INSTRUCTIONS FOR THE TASK:
Reproduce every one of the following records verbatim, leaving each line unaltered.
===
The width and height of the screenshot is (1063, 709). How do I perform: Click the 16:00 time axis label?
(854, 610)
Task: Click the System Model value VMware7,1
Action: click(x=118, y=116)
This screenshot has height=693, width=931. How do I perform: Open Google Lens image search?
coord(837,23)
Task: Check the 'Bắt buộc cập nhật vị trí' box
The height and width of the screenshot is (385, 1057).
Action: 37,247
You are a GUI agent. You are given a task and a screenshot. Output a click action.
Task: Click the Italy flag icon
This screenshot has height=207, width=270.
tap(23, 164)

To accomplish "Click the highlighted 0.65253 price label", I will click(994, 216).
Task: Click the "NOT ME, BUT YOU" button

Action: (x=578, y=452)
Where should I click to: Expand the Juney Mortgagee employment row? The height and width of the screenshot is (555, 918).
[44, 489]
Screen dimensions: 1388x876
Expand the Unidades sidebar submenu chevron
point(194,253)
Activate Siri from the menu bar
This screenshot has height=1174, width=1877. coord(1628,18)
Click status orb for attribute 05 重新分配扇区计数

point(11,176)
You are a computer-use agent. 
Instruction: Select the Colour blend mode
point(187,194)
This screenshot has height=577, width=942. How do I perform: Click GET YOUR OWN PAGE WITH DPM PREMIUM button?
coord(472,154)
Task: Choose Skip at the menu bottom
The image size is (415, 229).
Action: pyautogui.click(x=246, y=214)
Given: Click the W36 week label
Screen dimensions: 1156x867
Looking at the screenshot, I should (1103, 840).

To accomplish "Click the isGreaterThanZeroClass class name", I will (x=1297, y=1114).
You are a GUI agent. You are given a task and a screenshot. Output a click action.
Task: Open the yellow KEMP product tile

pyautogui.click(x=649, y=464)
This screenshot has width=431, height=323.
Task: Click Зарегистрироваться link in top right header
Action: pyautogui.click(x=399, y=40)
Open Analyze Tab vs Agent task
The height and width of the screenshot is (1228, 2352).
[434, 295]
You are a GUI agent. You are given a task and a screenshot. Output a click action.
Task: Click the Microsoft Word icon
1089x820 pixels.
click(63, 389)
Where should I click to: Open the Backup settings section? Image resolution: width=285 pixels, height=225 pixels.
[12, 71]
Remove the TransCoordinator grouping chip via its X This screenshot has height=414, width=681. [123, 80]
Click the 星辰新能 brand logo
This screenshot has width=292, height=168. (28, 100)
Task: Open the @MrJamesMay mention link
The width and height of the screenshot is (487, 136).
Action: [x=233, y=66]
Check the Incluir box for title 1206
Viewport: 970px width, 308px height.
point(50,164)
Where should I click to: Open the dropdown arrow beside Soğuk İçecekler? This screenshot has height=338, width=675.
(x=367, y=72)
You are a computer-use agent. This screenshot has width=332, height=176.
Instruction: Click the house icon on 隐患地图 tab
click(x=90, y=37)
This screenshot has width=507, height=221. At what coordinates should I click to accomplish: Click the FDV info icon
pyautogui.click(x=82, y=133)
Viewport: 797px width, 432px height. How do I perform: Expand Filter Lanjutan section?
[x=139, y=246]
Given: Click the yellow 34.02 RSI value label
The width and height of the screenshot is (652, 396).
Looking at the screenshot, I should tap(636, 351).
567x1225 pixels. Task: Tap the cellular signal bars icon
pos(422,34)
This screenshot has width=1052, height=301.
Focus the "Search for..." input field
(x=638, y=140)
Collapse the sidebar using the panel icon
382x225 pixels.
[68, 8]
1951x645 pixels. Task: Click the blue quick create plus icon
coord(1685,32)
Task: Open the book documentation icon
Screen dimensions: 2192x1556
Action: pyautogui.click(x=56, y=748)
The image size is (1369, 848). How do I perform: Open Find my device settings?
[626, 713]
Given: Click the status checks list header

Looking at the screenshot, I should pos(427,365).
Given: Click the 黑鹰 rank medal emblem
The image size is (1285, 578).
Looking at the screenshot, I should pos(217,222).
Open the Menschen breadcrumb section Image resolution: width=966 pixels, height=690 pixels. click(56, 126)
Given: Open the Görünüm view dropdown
===
EXERCISE SOLUTION:
The width and height of the screenshot is (1063, 709). How do I perform: Click the 16:00 time axis label?
(854, 610)
Task: Click the System Model value VMware7,1
Action: click(x=118, y=116)
This screenshot has height=693, width=931. How do I perform: Open Google Lens image search?
coord(837,23)
Task: Check the 'Bắt buộc cập nhật vị trí' box
The height and width of the screenshot is (385, 1057).
Action: 37,247
You are a GUI agent. You are given a task and a screenshot. Output a click action.
Task: Click the Italy flag icon
This screenshot has height=207, width=270.
tap(23, 164)

To accomplish "Click the highlighted 0.65253 price label", I will click(994, 216).
Task: Click the "NOT ME, BUT YOU" button

Action: (x=578, y=452)
Where should I click to: Expand the Juney Mortgagee employment row? The height and width of the screenshot is (555, 918).
[44, 489]
Screen dimensions: 1388x876
Expand the Unidades sidebar submenu chevron
point(194,253)
Activate Siri from the menu bar
This screenshot has height=1174, width=1877. coord(1628,18)
Click status orb for attribute 05 重新分配扇区计数

point(11,176)
You are a computer-use agent. 
Instruction: Select the Colour blend mode
point(187,194)
This screenshot has height=577, width=942. How do I perform: Click GET YOUR OWN PAGE WITH DPM PREMIUM button?
coord(472,154)
Task: Choose Skip at the menu bottom
The image size is (415, 229).
Action: pyautogui.click(x=246, y=214)
Given: Click the W36 week label
Screen dimensions: 1156x867
Looking at the screenshot, I should (1103, 840).

To accomplish "Click the isGreaterThanZeroClass class name", I will (x=1297, y=1114).
You are a GUI agent. You are given a task and a screenshot. Output a click action.
Task: Open the yellow KEMP product tile

pyautogui.click(x=649, y=464)
This screenshot has width=431, height=323.
Task: Click Зарегистрироваться link in top right header
Action: pyautogui.click(x=399, y=40)
Open Analyze Tab vs Agent task
The height and width of the screenshot is (1228, 2352).
[434, 295]
You are a GUI agent. You are given a task and a screenshot. Output a click action.
Task: Click the Microsoft Word icon
1089x820 pixels.
click(63, 389)
Where should I click to: Open the Backup settings section? Image resolution: width=285 pixels, height=225 pixels.
[12, 71]
Remove the TransCoordinator grouping chip via its X This screenshot has height=414, width=681. [123, 80]
Click the 星辰新能 brand logo
This screenshot has width=292, height=168. (28, 100)
Task: Open the @MrJamesMay mention link
The width and height of the screenshot is (487, 136).
Action: [x=233, y=66]
Check the Incluir box for title 1206
Viewport: 970px width, 308px height.
point(50,164)
Where should I click to: Open the dropdown arrow beside Soğuk İçecekler? This screenshot has height=338, width=675.
(x=367, y=72)
You are a computer-use agent. This screenshot has width=332, height=176.
Instruction: Click the house icon on 隐患地图 tab
click(x=90, y=37)
This screenshot has width=507, height=221. At what coordinates should I click to accomplish: Click the FDV info icon
pyautogui.click(x=82, y=133)
Viewport: 797px width, 432px height. How do I perform: Expand Filter Lanjutan section?
[x=139, y=246]
Given: Click the yellow 34.02 RSI value label
The width and height of the screenshot is (652, 396).
Looking at the screenshot, I should tap(636, 351).
567x1225 pixels. Task: Tap the cellular signal bars icon
pos(422,34)
This screenshot has width=1052, height=301.
Focus the "Search for..." input field
(x=638, y=140)
Collapse the sidebar using the panel icon
382x225 pixels.
[68, 8]
1951x645 pixels. Task: Click the blue quick create plus icon
coord(1685,32)
Task: Open the book documentation icon
Screen dimensions: 2192x1556
Action: pyautogui.click(x=56, y=748)
The image size is (1369, 848). How do I perform: Open Find my device settings?
[626, 713]
Given: Click the status checks list header

Looking at the screenshot, I should pos(427,365).
Given: Click the 黑鹰 rank medal emblem
The image size is (1285, 578).
Looking at the screenshot, I should pos(217,222).
Open the Menschen breadcrumb section Image resolution: width=966 pixels, height=690 pixels. click(56, 126)
Given: Open the Görünüm view dropdown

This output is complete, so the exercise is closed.